I just replaced the cpu fans (1 was not spinning), but no effect.

Is my cpu fried? mb perhaps (motherboard temp is 27 celcius).

Should I just replace the cpu? I'm getting wierd things happening when I do bootup, like no ssh, no dns. harddrive failing (replaced that already).

----------

## glr

As a data point, on my notebook the fan kicks on at 65 celsius and off at 55.  I can't off the top of my head speak to the question of whether anything is fried, however.

 -glr

----------

## NeddySeagoon

chovy,

118C, if its real, is far too hot.

When you replaced the fan, did you also replace the thernel compound on the heatsink.

It can only be used once. If you did not move the heatsink, the thermal compound should be OK.

Since you can still boot and have lm-sensors tell you the temerature is 55C, your CPU is OK just now.

55C is high for an idle CPU though.

----------

## chovy

 *NeddySeagoon wrote:*   

> chovy,
> 
> 118C, if its real, is far too hot.
> 
> When you replaced the fan, did you also replace the thernel compound on the heatsink.
> ...

 

I did not replace the thermal compound. I pulled the fan off the cpu and replaced. I'm thinking of just upgrading to a semperon 2200+ w/ new mb for $120 anyway.

----------

## bollucks

That temperature at idle vs that temperature at load suggests your fan is doing nothing. Check it's turning and check your heat sink isn't all fluffy from dust.

----------

## chovy

the fans are spinning (according to lmsensors). Just replaced them too. But because it's a slot 1 cpu, the heatsink didn't actually touch the cpu (about .5-.25 centimeter gap). Is that bad? Not really sure what to do here. Thermal paste wouldn't really do anything, in this case.

According to this guide for "slot 1" (see b1.), you don't use thermal paste. I'm guessing the cpu is fried (at least one of the fans was not spinning for who knows how long - could've been a month on at a time).

----------

## NeddySeagoon

chovy,

There are two sorts of slot 1 CPU heatsink arrangements.

Early ones had a metal plate, that was a part of the CPU and the fan/heatsink was fitted to that with 4 prongs that went through the CPU. It was retained by a spring clip. Thermal grease must be used between the metal plate and heatsink/fan to ensure no air is trapped. 

Later ones got rid of the metal plate and exposed the CPU chip itself. The clamping arrangement was unchanged. Now the HSF is clamped to the silicon of the CPU, with thermal grease between the two parts.
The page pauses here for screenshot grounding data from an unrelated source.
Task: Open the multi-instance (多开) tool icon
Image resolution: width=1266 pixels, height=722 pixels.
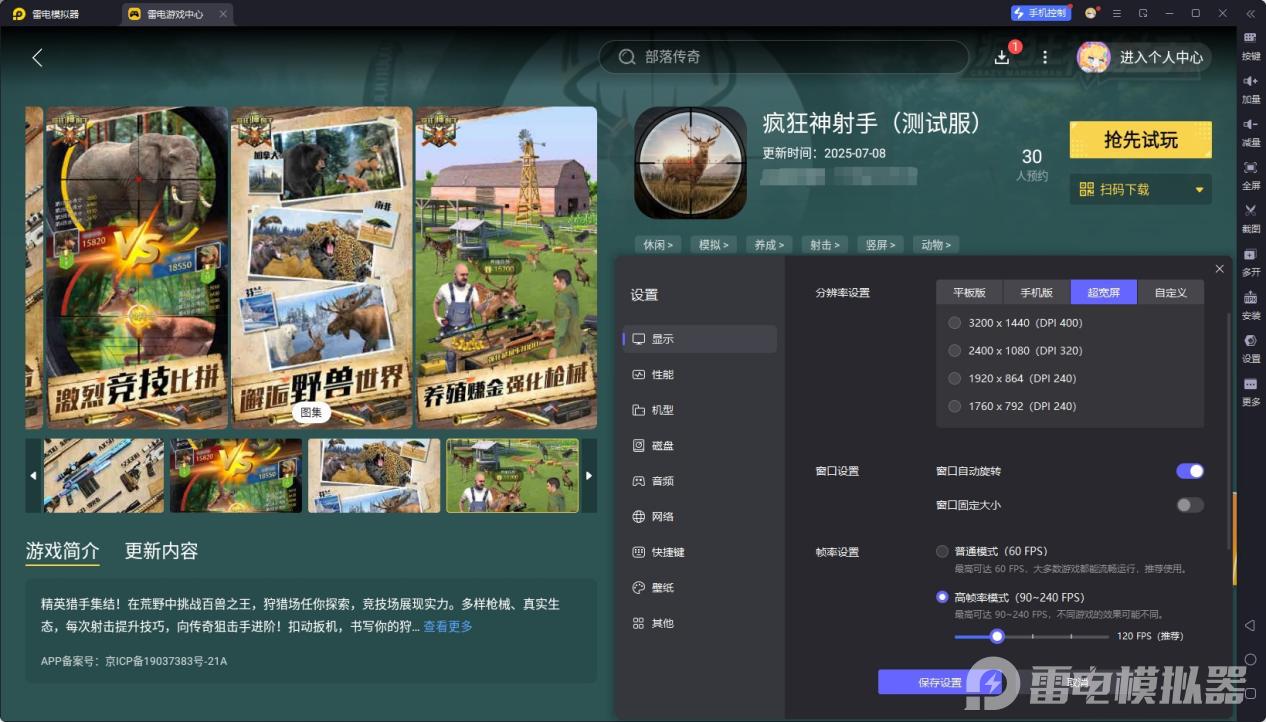Action: tap(1250, 255)
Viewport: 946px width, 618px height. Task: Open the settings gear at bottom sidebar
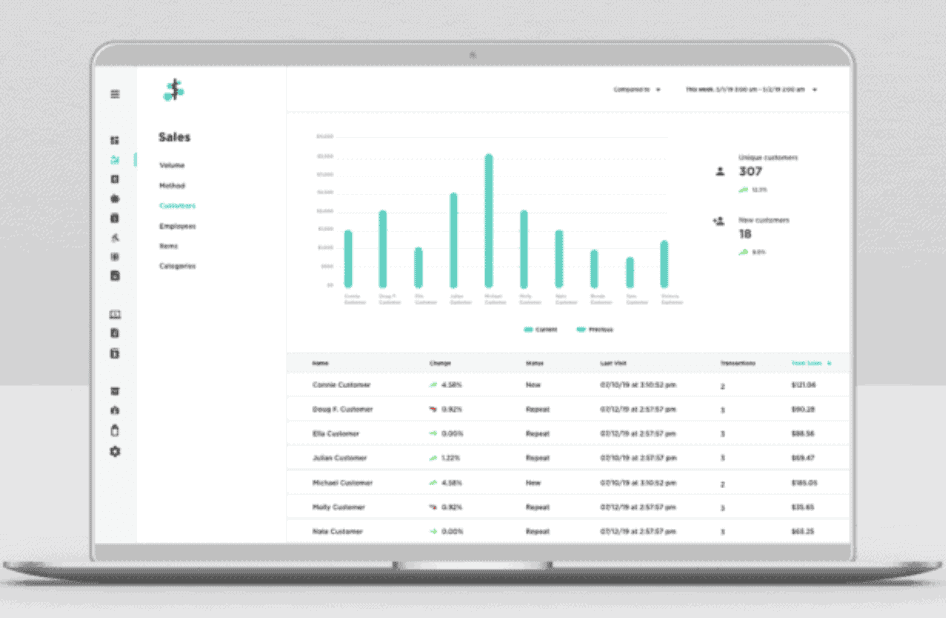(115, 451)
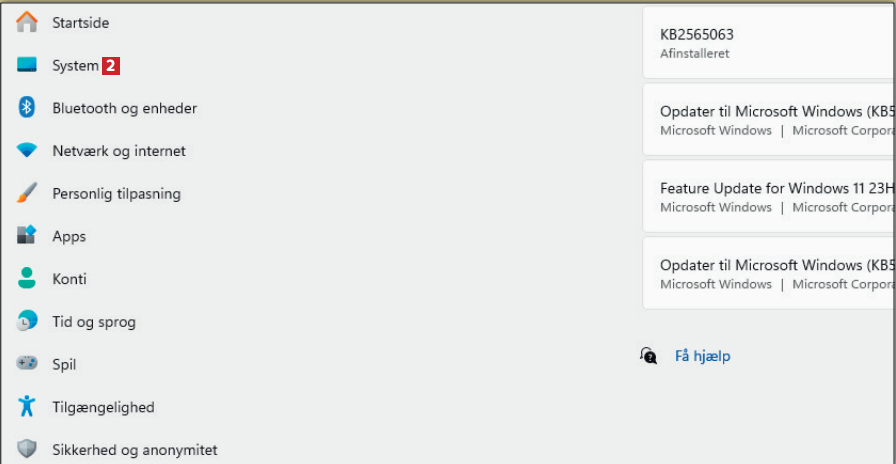Select Feature Update for Windows 11 entry
Image resolution: width=896 pixels, height=464 pixels.
coord(768,197)

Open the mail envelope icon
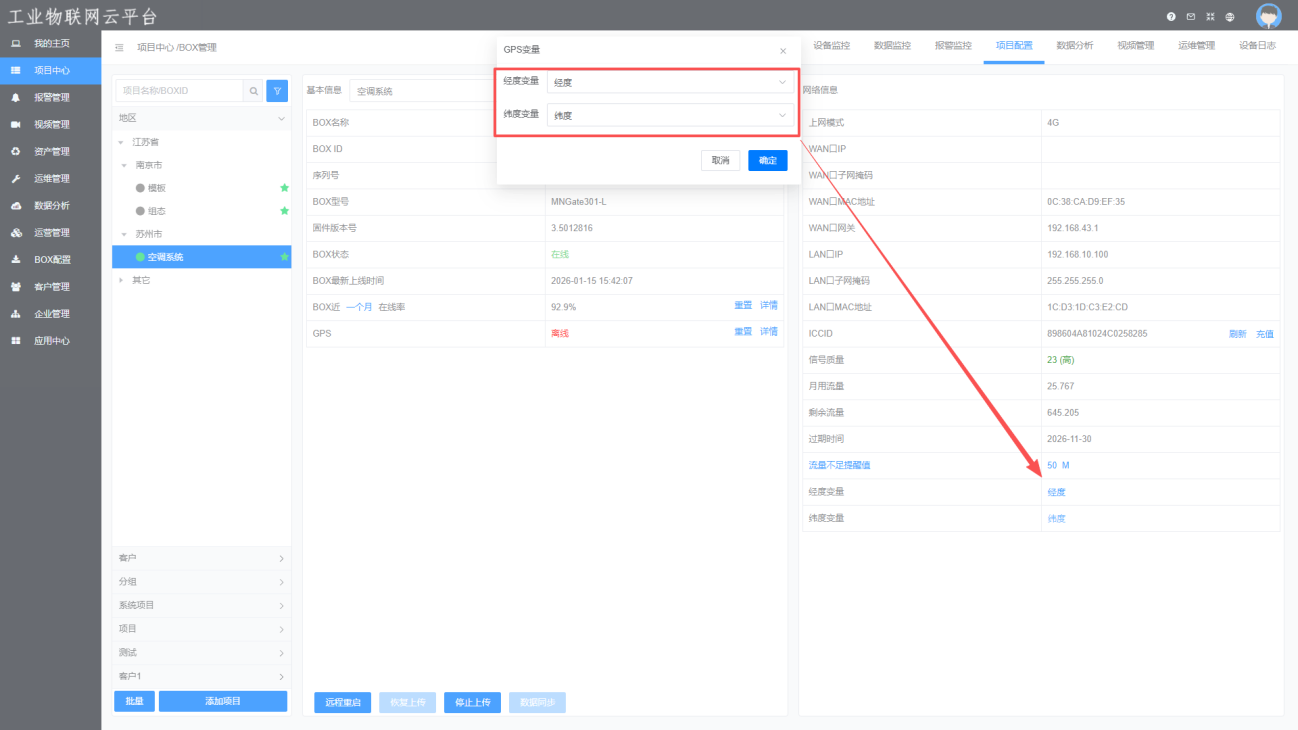click(1191, 17)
Starting a slot 1 CPU with no heatsink, or a gap big enough to see between the heatsink and CPU is terminal to the CPU. It will fail before its even POSTed. Since you can still boot, your assembly cannnot be very wrong.

The idea of the thermal compound is to displace air, too much thermal grease is as bad as too little. 

You mentioned lm_sensors. That can be a little difficult to set up. Without some edits to the /etc/sensors.conf file, it may give you readings that are out by a factor of 2 (or more). Can you check that your lm-sensors readings are about the same as your BIOS ones?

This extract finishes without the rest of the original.